Child care is a family function. When Mom or Dad isn’t available, parents turn first to their personal networks. Informal exchanges with extended family, friends and neighbors fill the need for occasional care, but anything on a consistent basis or involving money comes under state control.
Suppose you have a neighbor with kids of a similar age who regularly play together. You agree children need freedom to explore their environment and learn at their own pace. You have similar standards when it comes to immunizations, teaching safety and evaluating hazards. You share values on faith, family discipline and respect for others. You decide to work outside the home, and you need child care. Your neighbor has decided to work in the home and wants to contribute to her family’s income. She offers to provide child care for a reasonable fee, you accept, and it’s a win-win-win for the adults and the children.
And it’s totally illegal, subject to a fine of $150 per day for operating an unlicensed day care.
To be licensed requires reading 92 pages of rules published in the Washington Administrative Code and 388 pages in the Family Home Child Care Licensing Guide. Then there’s the application ($30), CPR and First Aid training ($20 to $100), Child Care Basics training (30 hours and $150), HIV/AIDS/Blood Borne Pathogen training ($25 online), background checks and fingerprinting for anyone in the home over the age of 13 ($55 per person), TB skin test for anyone in the home over the age of 16 (typically about $35 per person at a county health department), and a food handler permit ($10).
Discouraged yet? Wait for the home inspection.
It’s not uncommon for physical improvements to be required, adding more cost. The rules for licensed child care homes are not always consistent with the building code, and this is problematic. For example, the spacing of slats in a guardrail is limited to no more than 4 inches by the building code and 3 1/2 inches under child care rules. Even a brand-new house would not comply.
Electric baseboard heat is common in many homes. It’s also on the hot list of in-home hazards, and the rules require it be made inaccessible to children. One social worker told a child care provider to push a sofa against a baseboard heater. If you are familiar with baseboard heat, you will recognize this as a great way to start a fire.

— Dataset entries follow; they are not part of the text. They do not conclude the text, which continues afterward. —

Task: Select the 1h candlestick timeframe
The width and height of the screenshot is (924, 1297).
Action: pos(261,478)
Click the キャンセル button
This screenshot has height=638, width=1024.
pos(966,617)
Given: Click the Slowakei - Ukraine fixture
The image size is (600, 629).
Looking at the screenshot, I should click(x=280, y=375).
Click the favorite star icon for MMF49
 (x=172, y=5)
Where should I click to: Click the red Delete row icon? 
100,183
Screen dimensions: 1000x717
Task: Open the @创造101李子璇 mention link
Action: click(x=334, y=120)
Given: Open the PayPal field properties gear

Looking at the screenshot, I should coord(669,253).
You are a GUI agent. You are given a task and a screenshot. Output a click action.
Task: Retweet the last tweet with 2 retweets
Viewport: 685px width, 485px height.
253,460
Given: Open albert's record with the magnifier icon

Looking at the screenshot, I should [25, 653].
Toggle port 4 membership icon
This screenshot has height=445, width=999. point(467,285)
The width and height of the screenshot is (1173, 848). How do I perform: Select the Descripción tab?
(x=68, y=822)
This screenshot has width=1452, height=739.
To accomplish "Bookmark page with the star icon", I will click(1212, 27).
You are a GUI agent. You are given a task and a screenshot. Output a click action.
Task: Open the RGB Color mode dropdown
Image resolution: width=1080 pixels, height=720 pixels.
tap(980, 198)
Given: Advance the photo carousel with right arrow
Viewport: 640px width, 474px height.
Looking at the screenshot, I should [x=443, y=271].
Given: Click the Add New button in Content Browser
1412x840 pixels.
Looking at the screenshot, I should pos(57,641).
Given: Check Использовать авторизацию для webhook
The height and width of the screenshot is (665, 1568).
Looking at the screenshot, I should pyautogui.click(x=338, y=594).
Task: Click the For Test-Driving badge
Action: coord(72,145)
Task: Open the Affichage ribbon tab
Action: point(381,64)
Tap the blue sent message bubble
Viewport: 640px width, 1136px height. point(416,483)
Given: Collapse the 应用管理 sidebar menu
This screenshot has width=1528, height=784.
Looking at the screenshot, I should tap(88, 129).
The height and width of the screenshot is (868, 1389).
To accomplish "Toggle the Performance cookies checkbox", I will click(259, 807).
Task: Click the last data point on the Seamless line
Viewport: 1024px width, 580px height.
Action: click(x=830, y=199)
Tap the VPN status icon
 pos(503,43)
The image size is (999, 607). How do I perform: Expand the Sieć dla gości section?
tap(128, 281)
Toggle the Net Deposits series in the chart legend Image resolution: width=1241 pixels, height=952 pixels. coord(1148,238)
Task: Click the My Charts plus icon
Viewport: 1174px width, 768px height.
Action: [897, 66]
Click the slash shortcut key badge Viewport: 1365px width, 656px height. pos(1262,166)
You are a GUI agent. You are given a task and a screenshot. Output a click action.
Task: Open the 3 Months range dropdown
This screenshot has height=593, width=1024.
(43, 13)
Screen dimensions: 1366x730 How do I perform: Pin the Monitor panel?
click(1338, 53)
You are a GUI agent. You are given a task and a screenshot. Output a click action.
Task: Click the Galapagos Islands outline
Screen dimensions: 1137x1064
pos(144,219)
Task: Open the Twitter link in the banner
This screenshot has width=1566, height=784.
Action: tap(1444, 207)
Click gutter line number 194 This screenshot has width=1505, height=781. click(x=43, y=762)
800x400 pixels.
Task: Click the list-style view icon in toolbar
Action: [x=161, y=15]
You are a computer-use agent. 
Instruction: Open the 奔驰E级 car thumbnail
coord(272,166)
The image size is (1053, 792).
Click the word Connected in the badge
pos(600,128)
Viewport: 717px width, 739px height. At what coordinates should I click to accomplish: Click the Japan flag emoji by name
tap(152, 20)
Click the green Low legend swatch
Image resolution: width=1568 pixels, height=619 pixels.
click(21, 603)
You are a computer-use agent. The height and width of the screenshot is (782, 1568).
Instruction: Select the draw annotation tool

Safe, loving care and a place to play is no longer considered enough; there must be a structured, state-approved curriculum. Potential new home-based providers are kept out by the daunting list of requirements and startup expenses for a low-margin business subject to bureaucratic micromanagement. The result of the steadily increasing burden of regulations is a loss of 6,800 private child care providers in the last 20 years, as demand has risen. The majority of those driven out have been family home-based care providers. Increasing regulations, including on the physical environment, record keeping of activities and mandatory continuing education, drive up the cost while driving down the quantity.
A recent orientation for potential in-home child care providers in Lincoln County drew a high level of interest. Not surprisingly, most were young mothers seeking to earn a modest income while staying home with their own children. Interest dissipated after the requirements were explained. Lack of child care was identified in 2015 by both private businesses and government agencies as a major barrier to recruiting and retaining employees in Lincoln County. It still is.
The big government solution is more taxpayer funding for more government programs to fix a government-created shortage. The sustainable solution is to focus on removing government barriers and establishing public policies that restore parents’ freedom to make their own choices. When it comes to families, we should all be pro-choice.